Аси не было дома, когда она и вышедшая ей навстречу мадам шепнула, что бабушку пришлось уложить. Ася в первую минуту так испугалась, что расплакалась; но после уверения старших дам, что ничего особенно-тревожного пока еще нет, ее успокоили. Весь день ни она, ни мадам не отходили от Натальи Павловны. Вечером пришла Зинаида Глебовна с Лелей и Нина, но, несмотря на всеобщие старания поддерживать веселую и бодрую атмосферу около постели Натальи Павловны, отсутствие Сергея Петровича слишком остро чувствовалось, и ясно было, что как раз покоя, в котором всегда так нуждается сердечная больная, ей нельзя дать.

На третий день болезни бабушки Ася выудила, наконец, из почтового ящика первое письмо от Сергея Петровича. Он писал:

 

«Дорогие мои!

Я все еще в дороге. Едем очень медленно, постоянно стоим на запасных путях. Везут нас в закрытом наглухо вагоне, но сквозь решетку окна мы, когда поблизости нет конвойных, выбрасываем письма на станциях и полустанках, в надежде, что кто-нибудь из добрых людей их подберет и опустит. Таким образом, я уже бросил два письма к Нине и два к вам. За меня не беспокойтесь — я здоров. Вагон, разумеется, не слишком благоустроен, зато общество самое избранное. Очень многие из моих спутников прямо из мест заключения. Нам, более счастливым, пришлось поделиться с ними запасом провианта, конвертов и папирос, а теперь мы договорились с одним из конвойных, чтобы он за небольшую мзду покупал нам на наши деньги эти необходимые вещи, которые он передает, влезая на станции под вагон, через трубу в уборной. (Извините за такую деталь.) Хорошо было бы, если б нашу компанию не разъединили, а поселили в одном месте. Освещение в вагоне очень тусклое, темно и тряска, читать невозможно. Коротаем время в бесконечных разговорах на самые разнообразные темы, вплоть до философских. Я организовал маленький хор, и мы поем иногда «Очи черные, очи жгучие», «Как ныне сбирается» и другие общеизвестные песни. Посередине вагона стоит жаровня, около которой мы греемся и на которой кипятим воду — нам ее приносят в медном чайнике три раза в день. Я был бы почти доволен, если бы не постоянное грызущее беспокойство за всех оставшихся.

Ваш Сергей».

 

Это письмо читала вслух Ася, так как у Натальи Павловны задевались куда-то очки; когда мадам подала их, Наталья Павловна сказала: «Дай мне, я хочу увидеть его руку». Ася молча протянула письмо, в котором ее больше всего поразили слова «сквозь решетку окна» — ей вспомнилась картина «Всюду жизнь». «За решетку такого человека, как дядя Сережа!» — думала она, чувствуя, что слезы сжимают ей горло, и, отвернувшись, разглядывала давно знакомые ширмы лионского бархата со сценами из жизни аркадских пастушков.

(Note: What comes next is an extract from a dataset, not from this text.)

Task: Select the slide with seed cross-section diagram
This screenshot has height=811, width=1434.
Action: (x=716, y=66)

Наталья Павловна перечитывала письмо в полном молчании, и когда взглянула на своих домочадцев, встретилась с тревожным взглядом Аси, устремленным на нее из-под ресниц, и озабоченными глазами француженки. Она сложила письмо и спокойно проговорила:

— Приготавливайте чай и садитесь сюда, ко мне. Ася бледная, ей надо пораньше лечь.

Этими словами она вновь установила тот градус выдержки и спокойствия, который считала необходимым. Ни разу не было произнесено ни одного слова о том, что Сергею Петровичу никогда не разрешат вернуться, что не сегодня-завтра Наталья Павловна получит точно такую же повестку, что двери консерватории для Аси окончательно заперты, а средства к жизни отсутствуют. Если говорили, то только о событиях текущего дня или, напротив, о предметах, не имеющих отношения к действительности. Мадам любила поговорку: «Il faut faire bonne mine a mauvaise jell»[1]. Казалось, фраза эта стала девизом в семье.

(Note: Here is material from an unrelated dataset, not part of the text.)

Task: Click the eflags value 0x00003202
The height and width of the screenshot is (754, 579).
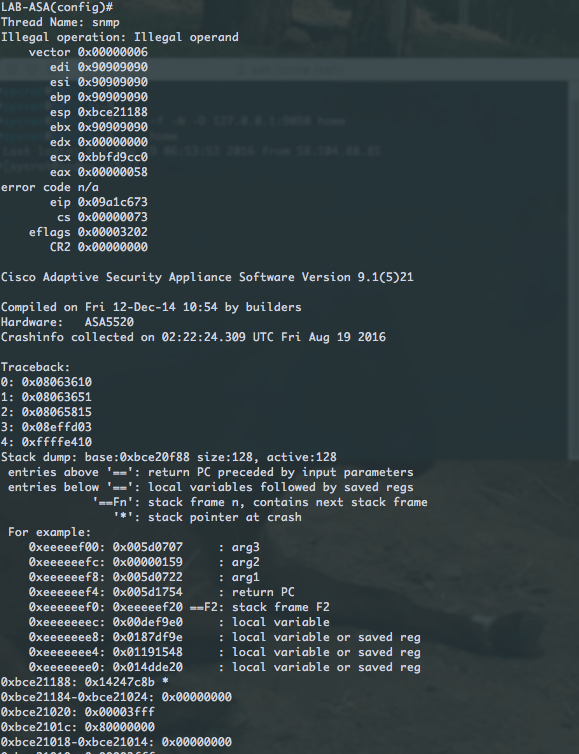Action: 113,232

Ася болезненно переживала в эти дни свою неприспособленность к жизни. В течение одной недели она потерпела крах в двух попытках заработать и начала считать себя дурочкой, неспособной к труду. Первая из этих попыток состояла в уроке музыки, который ей предложили в музыкальной школе. Семья рабочего получила по разверстке комнату репрессированного «бывшего», посередине этой комнаты стоял брошенный рояль, теперь бесхозный. Поселившаяся вновь семья завладела им, и старая бабушка — мать рабочего — порешила учить музыке маленького внука. Мальчик оказался маленький, кругленький, русоголовый, стриженный в скобку и подпоясанный ремешком — ни дать ни взять мужичок-с-ноготок! Ножки его еще не дотягивались до педали, а пел он очень чисто и с голоса мог повторить любую музыкальную фразу.

— Как приятно, что у тебя такой тонкий слух, Витя! — радостно восклицала Ася. — Я не выношу фальшь! Мы с тобой будем песенки петь вместе.

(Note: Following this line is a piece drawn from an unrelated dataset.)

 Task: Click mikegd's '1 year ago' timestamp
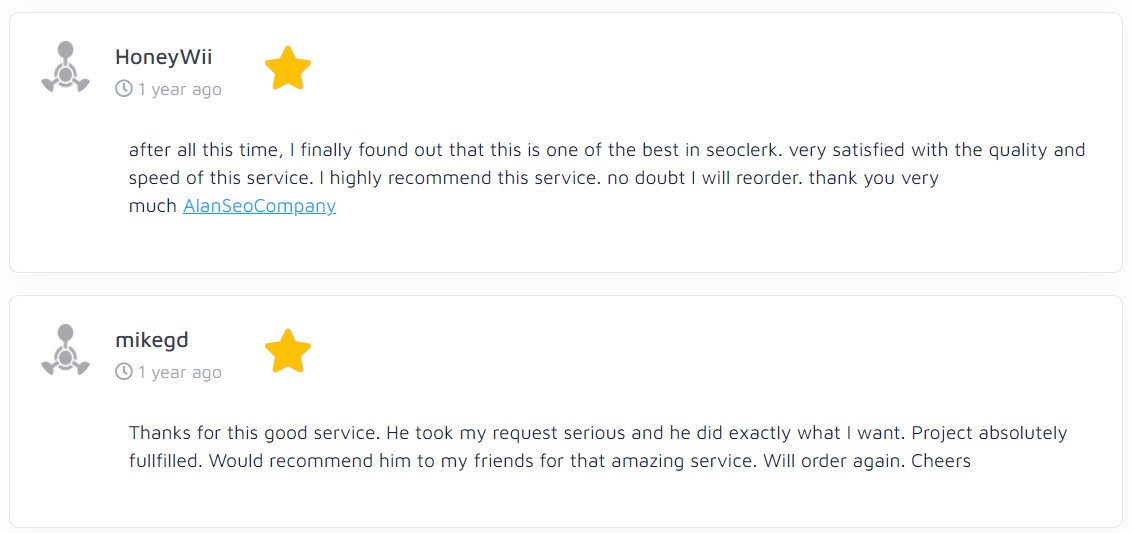(x=180, y=372)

Учительница и ученик просидели за роялем больше часа, а старая бабушка, подперев рукой щеку, с нежностью созерцала их.

— Сподобил Бог сыскать учительницу! Не напрасно я маялась. Больно уж молода, да видать ласковая, и в роялях понимает... Пошли теперь, Господи, разумение Витеньке!

Когда учительница уходила, старушка вынесла ей коржиков собственного изготовления.

Ася возвращалась сияющая: одна деталь всецело завладела ее воображением — уходя, она столкнулась с рабочим, отцом ребенка, и увидела, как Витя тотчас же прыгнул на сундук так, что головка его пришлась на уровне головы отца, и обвил ручонками его шею. «У меня тоже так будет! — решила Ася. — Мой сынок будет прыгать на бабушкин кофр, который в передней. А пролетарии вовсе не троглодиты, как уверяют бабушка и мадам, а такие же хорошие, как мы». Только когда она уже подходила к своей квартире, ее пронзило печальное соображение: уходя из дому, она без умолку щебетала о том, сколько сможет заработать уроком, но увлеклась слухом и голосом ребенка настолько, что подрубила сук, на котором собралась усесться; когда выяснилось, что старушка приравнивает оплату за урок к тому, что получает сама за мытье полов, Ася, не подумав хорошенько, брякнула:

— Мне денег не надо вовсе! Ваш Витя такой способный, я буду заниматься бесплатно!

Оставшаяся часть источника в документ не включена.